Auch das offizielle Italien ist mit dem Bericht nicht einverstanden. Berlusconi zitierte am Dienstag US-Botschafter Mel Sembler in Rom zu sich. Die Diskussionen über den Bericht würden fortgesetzt, sagte ein US-Vertreter der Nachrichtenagentur afp.

Inzwischen wurde bekannt, dass sich die italienischen Ermittler weigern, den Militärbericht zu unterschreiben. Die Schüsse auf den Konvoi belasten die Beziehungen zwischen Italien und den USA. Berlusconi gehört zu Bushs engsten Verbündeten; Italien hat im Irak 3300 Soldaten stationiert.

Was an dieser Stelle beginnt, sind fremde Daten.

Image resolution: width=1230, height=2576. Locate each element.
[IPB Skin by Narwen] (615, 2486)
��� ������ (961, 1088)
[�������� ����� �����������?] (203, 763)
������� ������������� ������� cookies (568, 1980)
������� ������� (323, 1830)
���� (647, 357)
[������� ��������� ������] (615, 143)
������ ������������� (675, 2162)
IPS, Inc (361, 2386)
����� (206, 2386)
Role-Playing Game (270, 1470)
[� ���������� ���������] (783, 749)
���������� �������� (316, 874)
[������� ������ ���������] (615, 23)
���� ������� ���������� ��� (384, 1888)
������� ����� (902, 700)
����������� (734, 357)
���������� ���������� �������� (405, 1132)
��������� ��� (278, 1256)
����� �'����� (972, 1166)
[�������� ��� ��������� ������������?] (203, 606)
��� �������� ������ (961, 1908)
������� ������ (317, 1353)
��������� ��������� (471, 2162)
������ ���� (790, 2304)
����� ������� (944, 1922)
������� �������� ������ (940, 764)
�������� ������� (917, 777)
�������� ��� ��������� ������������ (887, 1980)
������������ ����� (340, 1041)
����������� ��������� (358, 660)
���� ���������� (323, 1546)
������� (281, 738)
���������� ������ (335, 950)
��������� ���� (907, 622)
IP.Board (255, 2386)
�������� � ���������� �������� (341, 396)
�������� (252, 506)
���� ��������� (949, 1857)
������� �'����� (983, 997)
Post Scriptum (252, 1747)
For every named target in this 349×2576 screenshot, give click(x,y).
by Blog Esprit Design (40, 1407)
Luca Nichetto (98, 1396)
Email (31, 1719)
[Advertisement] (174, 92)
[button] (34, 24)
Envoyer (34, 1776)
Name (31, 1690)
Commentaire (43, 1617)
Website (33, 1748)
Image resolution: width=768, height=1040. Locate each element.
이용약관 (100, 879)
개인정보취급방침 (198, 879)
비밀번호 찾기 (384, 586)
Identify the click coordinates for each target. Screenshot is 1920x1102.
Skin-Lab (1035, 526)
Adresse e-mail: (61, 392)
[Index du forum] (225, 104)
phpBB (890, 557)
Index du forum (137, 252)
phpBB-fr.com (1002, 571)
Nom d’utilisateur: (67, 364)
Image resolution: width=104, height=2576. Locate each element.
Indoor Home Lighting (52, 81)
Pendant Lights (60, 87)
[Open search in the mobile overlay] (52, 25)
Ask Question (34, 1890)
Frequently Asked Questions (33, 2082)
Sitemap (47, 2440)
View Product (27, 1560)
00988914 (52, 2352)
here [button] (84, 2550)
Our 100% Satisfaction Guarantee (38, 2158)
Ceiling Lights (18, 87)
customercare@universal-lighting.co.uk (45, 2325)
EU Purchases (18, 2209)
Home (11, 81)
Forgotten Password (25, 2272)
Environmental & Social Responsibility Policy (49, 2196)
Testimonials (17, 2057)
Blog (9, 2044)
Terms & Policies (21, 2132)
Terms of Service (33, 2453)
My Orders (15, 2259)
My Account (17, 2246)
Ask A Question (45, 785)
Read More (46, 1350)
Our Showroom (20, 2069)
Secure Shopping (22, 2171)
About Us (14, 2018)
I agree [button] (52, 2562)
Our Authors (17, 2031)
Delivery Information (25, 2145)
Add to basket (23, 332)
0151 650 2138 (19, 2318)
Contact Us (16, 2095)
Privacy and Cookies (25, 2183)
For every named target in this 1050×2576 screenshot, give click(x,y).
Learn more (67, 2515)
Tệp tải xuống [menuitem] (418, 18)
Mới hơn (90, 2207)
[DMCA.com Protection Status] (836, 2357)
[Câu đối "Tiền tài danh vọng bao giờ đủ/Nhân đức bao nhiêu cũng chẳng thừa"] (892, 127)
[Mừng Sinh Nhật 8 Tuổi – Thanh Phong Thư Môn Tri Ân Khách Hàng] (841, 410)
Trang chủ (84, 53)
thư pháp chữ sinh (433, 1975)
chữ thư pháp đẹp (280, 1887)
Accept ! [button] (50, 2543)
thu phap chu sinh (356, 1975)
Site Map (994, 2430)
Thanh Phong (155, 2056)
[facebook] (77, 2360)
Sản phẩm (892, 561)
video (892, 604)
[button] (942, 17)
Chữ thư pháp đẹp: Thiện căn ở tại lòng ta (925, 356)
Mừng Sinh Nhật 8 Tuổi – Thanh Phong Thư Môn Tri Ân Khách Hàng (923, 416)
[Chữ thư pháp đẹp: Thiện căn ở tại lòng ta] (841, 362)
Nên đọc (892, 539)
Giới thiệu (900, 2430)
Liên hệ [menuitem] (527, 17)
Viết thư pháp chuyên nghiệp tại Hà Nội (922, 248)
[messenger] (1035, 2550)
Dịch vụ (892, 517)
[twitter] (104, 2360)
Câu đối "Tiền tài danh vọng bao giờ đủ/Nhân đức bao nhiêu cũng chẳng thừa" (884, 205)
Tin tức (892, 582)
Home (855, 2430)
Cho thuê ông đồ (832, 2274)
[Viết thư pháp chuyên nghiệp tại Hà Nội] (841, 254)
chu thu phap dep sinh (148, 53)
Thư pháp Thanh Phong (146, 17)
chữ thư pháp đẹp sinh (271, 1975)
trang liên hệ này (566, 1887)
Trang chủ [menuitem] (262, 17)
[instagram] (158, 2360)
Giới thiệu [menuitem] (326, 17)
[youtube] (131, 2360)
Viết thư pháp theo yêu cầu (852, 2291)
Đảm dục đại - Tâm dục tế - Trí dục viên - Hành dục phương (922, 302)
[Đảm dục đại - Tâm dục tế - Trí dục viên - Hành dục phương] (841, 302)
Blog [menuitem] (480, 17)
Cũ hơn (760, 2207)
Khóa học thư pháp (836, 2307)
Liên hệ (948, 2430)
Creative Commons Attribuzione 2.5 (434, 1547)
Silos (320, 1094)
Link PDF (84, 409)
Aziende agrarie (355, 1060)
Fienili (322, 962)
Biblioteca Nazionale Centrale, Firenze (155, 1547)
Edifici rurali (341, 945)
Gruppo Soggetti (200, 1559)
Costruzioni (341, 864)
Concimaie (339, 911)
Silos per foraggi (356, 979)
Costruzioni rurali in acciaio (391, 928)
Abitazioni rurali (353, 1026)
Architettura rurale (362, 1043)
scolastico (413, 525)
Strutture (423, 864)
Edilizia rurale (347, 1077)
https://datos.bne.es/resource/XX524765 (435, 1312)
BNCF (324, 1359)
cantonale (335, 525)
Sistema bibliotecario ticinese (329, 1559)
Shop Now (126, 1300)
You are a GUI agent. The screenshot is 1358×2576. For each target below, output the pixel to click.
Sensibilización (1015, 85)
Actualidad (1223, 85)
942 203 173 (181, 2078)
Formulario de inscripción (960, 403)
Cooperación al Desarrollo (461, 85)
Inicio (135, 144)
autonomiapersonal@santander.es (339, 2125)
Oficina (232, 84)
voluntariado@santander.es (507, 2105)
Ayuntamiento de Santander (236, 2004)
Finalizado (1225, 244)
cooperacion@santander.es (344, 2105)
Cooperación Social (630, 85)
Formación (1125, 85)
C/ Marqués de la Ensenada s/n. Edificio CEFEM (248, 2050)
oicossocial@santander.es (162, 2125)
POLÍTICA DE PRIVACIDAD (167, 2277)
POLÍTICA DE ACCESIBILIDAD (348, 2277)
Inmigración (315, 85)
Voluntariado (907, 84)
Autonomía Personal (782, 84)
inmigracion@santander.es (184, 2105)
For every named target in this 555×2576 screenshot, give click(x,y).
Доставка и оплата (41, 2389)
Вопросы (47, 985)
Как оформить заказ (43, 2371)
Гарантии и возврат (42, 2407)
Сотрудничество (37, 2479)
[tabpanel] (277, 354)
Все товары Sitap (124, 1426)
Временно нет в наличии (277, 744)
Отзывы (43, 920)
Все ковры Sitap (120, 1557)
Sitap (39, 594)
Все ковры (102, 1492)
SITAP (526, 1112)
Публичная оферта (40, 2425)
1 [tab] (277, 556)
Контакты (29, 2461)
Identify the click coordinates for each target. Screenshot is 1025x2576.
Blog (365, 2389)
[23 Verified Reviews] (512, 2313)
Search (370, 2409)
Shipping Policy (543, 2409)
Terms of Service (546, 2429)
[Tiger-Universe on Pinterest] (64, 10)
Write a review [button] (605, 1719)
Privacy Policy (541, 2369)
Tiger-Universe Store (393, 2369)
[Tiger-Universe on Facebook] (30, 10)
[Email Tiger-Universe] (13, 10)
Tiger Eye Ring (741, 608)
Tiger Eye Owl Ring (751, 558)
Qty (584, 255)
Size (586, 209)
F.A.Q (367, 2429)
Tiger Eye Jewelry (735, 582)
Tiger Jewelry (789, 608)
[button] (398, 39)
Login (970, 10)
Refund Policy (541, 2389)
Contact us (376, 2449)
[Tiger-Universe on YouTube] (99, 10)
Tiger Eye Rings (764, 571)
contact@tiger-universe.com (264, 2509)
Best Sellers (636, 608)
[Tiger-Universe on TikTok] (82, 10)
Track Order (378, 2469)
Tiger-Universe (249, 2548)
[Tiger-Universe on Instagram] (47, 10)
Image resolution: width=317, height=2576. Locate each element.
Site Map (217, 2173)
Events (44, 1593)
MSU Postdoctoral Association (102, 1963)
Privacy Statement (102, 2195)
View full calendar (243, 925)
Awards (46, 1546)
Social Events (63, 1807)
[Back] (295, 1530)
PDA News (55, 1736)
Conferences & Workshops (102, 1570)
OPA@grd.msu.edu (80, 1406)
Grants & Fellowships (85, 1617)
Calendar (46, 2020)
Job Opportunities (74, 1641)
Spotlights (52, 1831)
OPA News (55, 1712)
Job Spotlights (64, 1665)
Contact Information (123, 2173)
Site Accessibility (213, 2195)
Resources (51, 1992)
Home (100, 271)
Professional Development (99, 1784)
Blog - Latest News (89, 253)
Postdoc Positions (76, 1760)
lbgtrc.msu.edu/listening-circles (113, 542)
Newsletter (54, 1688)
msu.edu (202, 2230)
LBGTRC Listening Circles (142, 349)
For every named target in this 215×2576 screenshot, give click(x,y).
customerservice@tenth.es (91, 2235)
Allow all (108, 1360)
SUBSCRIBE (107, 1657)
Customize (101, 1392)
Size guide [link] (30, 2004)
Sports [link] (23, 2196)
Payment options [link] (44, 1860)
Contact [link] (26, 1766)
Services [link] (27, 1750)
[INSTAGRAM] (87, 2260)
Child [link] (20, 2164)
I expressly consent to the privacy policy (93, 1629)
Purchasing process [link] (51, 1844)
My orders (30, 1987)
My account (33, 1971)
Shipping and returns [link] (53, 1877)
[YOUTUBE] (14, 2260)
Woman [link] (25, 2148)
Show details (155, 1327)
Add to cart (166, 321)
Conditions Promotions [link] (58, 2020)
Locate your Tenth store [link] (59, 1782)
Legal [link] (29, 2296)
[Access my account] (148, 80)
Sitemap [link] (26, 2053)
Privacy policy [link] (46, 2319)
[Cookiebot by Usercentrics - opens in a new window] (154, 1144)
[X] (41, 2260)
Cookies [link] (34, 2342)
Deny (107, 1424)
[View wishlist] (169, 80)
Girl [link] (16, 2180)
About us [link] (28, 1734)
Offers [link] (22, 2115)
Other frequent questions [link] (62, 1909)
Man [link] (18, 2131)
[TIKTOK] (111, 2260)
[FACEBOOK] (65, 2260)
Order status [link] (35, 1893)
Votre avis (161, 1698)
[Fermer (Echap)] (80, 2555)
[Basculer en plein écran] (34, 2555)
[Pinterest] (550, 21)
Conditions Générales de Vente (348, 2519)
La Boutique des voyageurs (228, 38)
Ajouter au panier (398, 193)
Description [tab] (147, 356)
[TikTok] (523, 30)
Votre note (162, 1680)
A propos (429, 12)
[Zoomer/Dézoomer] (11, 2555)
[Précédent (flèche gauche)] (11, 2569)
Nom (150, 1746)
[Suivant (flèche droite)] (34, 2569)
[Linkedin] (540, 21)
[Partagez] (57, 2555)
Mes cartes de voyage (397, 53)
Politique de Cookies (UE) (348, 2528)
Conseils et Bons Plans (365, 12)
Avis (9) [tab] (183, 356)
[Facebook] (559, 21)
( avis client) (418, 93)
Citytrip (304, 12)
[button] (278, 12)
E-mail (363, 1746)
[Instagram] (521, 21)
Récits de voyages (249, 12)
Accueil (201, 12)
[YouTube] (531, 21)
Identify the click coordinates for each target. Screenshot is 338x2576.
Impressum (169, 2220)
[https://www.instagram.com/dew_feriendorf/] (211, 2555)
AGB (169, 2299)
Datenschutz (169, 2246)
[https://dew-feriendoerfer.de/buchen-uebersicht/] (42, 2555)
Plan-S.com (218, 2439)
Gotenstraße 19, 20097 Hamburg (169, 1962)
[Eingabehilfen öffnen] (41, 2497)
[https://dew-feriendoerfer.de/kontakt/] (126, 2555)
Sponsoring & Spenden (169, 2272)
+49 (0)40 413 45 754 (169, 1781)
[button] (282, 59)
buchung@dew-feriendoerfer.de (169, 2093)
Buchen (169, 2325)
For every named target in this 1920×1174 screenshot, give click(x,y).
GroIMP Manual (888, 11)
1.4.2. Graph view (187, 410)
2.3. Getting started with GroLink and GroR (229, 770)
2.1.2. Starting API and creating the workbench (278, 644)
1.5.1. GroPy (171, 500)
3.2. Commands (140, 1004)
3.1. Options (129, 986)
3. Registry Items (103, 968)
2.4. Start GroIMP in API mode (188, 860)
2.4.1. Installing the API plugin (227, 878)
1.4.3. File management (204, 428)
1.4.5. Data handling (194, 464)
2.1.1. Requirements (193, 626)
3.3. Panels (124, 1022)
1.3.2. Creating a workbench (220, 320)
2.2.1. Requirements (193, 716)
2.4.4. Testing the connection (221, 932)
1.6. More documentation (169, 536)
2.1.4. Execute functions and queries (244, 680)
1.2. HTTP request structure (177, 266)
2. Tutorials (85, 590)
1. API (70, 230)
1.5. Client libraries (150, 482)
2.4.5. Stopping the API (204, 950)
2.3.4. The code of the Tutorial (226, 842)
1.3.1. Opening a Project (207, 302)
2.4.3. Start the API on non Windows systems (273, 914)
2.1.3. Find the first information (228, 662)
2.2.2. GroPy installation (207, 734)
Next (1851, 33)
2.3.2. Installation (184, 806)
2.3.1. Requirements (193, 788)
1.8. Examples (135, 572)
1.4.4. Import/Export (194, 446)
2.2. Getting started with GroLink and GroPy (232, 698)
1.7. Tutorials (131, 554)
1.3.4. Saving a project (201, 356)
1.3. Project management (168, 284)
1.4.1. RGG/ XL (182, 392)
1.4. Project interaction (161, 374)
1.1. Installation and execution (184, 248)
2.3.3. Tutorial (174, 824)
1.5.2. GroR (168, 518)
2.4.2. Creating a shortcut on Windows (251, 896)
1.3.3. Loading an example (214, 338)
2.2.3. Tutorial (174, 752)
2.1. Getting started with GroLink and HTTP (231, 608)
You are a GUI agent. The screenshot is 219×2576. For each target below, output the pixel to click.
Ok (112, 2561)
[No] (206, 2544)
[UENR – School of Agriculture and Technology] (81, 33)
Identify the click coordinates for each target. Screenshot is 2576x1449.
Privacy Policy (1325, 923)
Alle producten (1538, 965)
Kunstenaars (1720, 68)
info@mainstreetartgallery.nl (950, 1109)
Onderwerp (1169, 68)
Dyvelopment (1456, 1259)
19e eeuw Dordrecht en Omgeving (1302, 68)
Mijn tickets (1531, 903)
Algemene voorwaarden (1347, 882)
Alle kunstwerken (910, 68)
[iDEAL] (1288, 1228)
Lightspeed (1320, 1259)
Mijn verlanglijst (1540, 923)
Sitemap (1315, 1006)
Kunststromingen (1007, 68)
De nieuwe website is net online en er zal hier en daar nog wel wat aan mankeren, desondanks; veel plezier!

Auto wird in Italien untersucht

Auch die italienische Staatsanwaltschaft will die Ergebnisse nicht akzeptieren. Sie will das Auto Sgrenas untersuchen. Es traf am Dienstag in Italien ein.

Die Ermittler wollen auch das Natel überprüfen, mit dem Calipari kurz vor seinem Tod mit dem Regierungssitz in Rom telefoniert hatte, wie die Nachrichtenagentur apa aus Rom berichtete.

Keine Pflichtverletzung

Nach Angaben eines nicht genannten Sprechers der US-Armee sind die Soldaten von jeglichem Fehlverhalten freigesprochen worden. Es werde keine Disziplinarmassnahmen geben.

„Die Soldaten haben sich nur an die üblichen Prozeduren an solchen Kontrollpunkten gehalten“, sagte er. Sie hätten ihre Pflichten nicht verletzt. Angesichts des Klimas und der Sicherheitslage im Irak müssten die Vorschriften genau eingehalten werden.

Die USA seien bereit, das Dokument zu veröffentlichen; Italien sei mit dem Bericht aber nicht einverstanden, sagte der Armeevertreter weiter. Strittig sei, wie schnell sich das Fahrzeug dem Kontrollpunkt genähert habe. Sgrena sagt, das Auto sei mit normaler Geschwindigkeit gefahren; den Soldaten zufolge kam es dagegen mit hoher Geschwindigkeit auf sie zu.

Ausserdem sei nicht klar, ob das US-Militär über die Fahrt informiert gewesen sei, beziehungsweise „wann jemandem etwas gesagt worden ist und was danach geschah“, sagte der US-Armeevertreter.